The vision faded, and I was back on the shoreline.
Ava’s chant had grown louder now, her voice rising in pitch,
the air around her thick with heat and power. The ground trembled beneath us,
the warmth intensifying until it was almost unbearable. I could feel the same
sense of unraveling that I had seen in Henry’s eyes, the madness that came from
trying to control something far older and more powerful than any one person
could ever hope to understand.
Tony stood beside me, his face pale, his eyes fixed on Ava.
“What did you see?” he asked, his voice tight with tension.
I shook my head, still trying to process the vision.
“Henry,” I said quietly. “He... he was promised power, control. But he couldn’t
handle it. The land—it was too much for him. He thought he could control it,
but it drove him mad.”
Tony’s jaw tightened. “And now Ava’s doing the same thing.”
I nodded, my heart pounding in my chest. “She’s drawing from
the same power, the same force that’s been buried here for centuries. But she
doesn’t understand what she’s unleashing.”
Ava’s voice rang out again, her chant turning into something
more primal, more urgent. The storm above us rumbled, the clouds swirling as if
the very sky was being torn open. The Atlantic surged, the waves crashing
harder against the rocks, and the ground beneath our feet buckled, as though
the earth itself was groaning under the weight of what Ava was trying to pull
from it.
“She’s going to destroy everything,” Tony muttered, his
voice shaking with fear.
I glanced at him, seeing the fear in his eyes, but also the
determination. “We have to stop her,” I said, my voice firm. “Before she loses
control completely.”
But as I spoke, I could feel something else—a presence, a
memory, stirring in the back of my mind. The woman in the vision, the one who
had spoken to Henry—there was something familiar about her, something that felt
tied to Ava’s actions now. She had been the real power behind Henry, the one
who had understood the cost of tapping into the land’s hidden forces.
And now, as Ava stood on the precipice of that same madness,
I realized that the woman’s legacy hadn’t been forgotten. It had been passed
down, buried deep within the land, waiting for someone like Ava to awaken it.
But Ava wasn’t the heir to that power.
She was the pawn.
“Tony,” I said, my voice urgent. “There’s something else
going on. Ava—she’s not the one controlling this. She’s just following the same
path Henry did.”
Tony frowned. “What do you mean?”
“I mean someone else is pulling the strings,” I said.
“Someone who’s been waiting for this moment for a long time.”
Ava’s chant reached a fever pitch, and the air around us
crackled with energy.

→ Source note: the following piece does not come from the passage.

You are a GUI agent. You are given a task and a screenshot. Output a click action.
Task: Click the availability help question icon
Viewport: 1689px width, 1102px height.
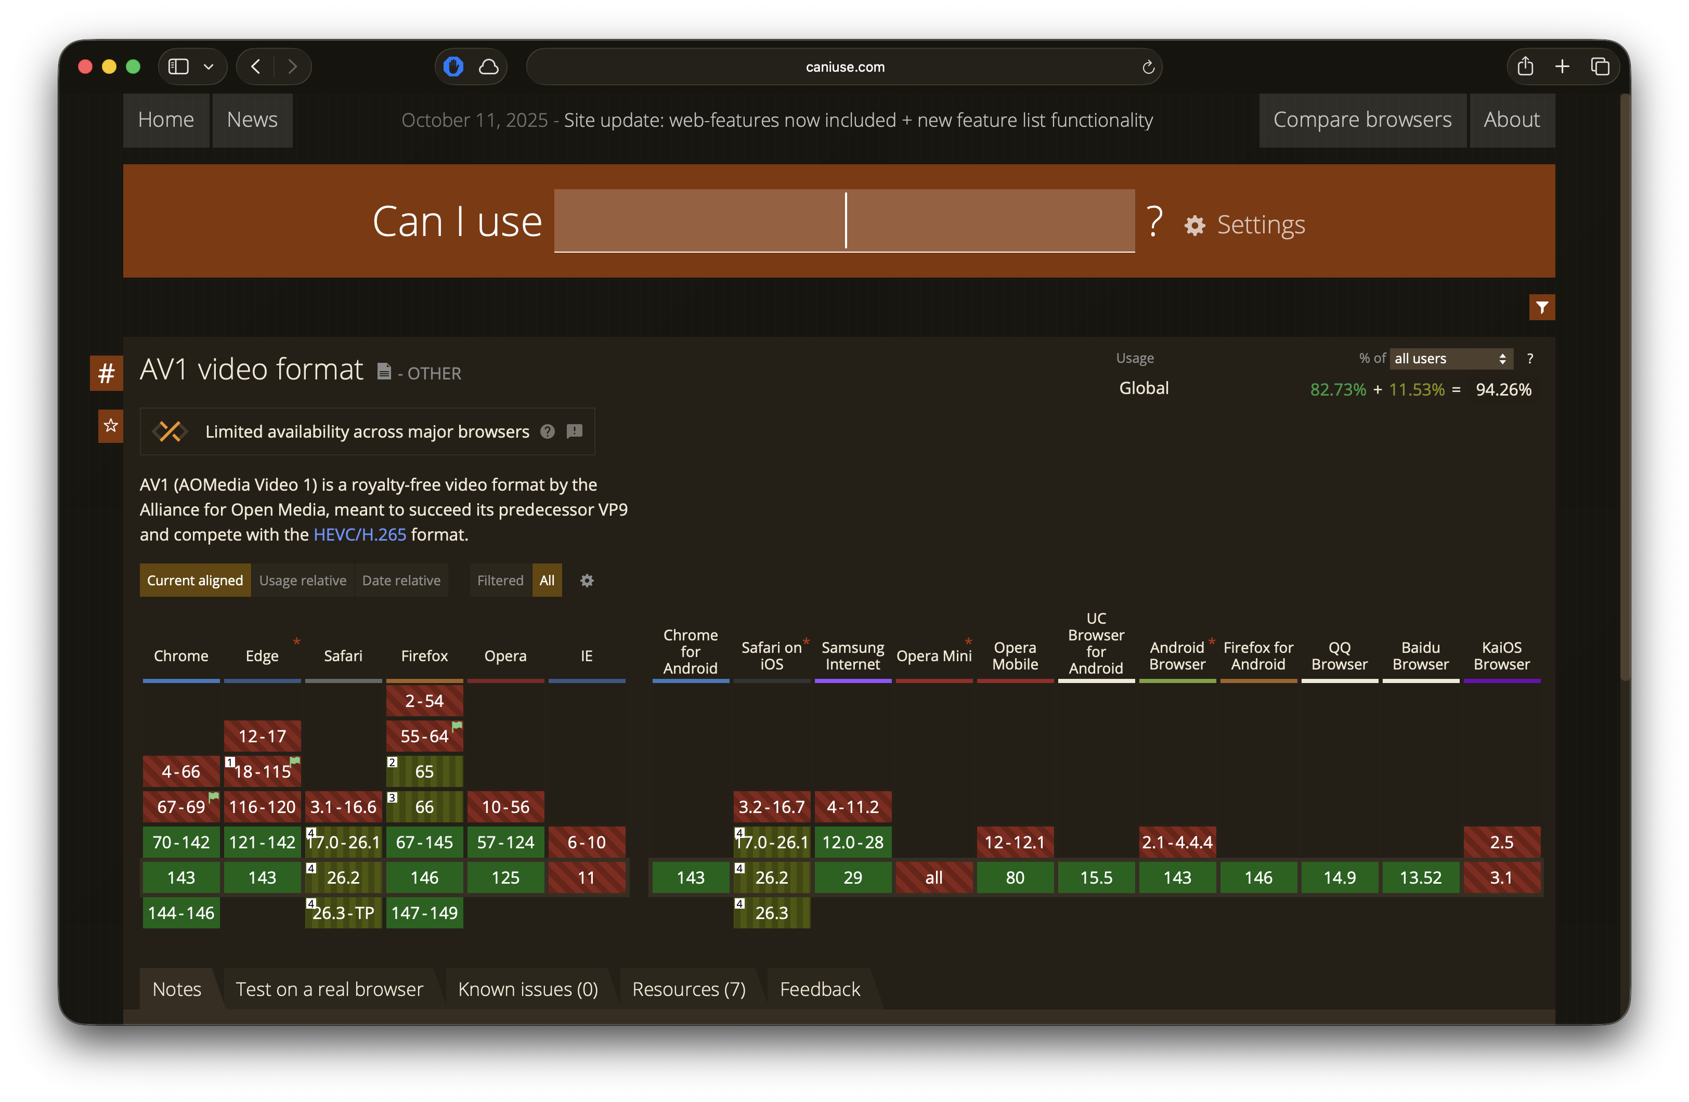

The storm was almost upon us, and I could feel the ground
buckling beneath my feet, the warmth surging through the earth like a tidal
wave.
“We don’t have much time,” I said. “We need to act now.”
Tony nodded, his face grim. “What’s the plan?”
I glanced back at Ava, her figure silhouetted against the
storm, and I knew that whatever happened next would determine the fate of the
land, of the city, of everything that had been buried for centuries.
“We stop her,” I said, my voice steady. “And then we find
out who’s really behind all of this.”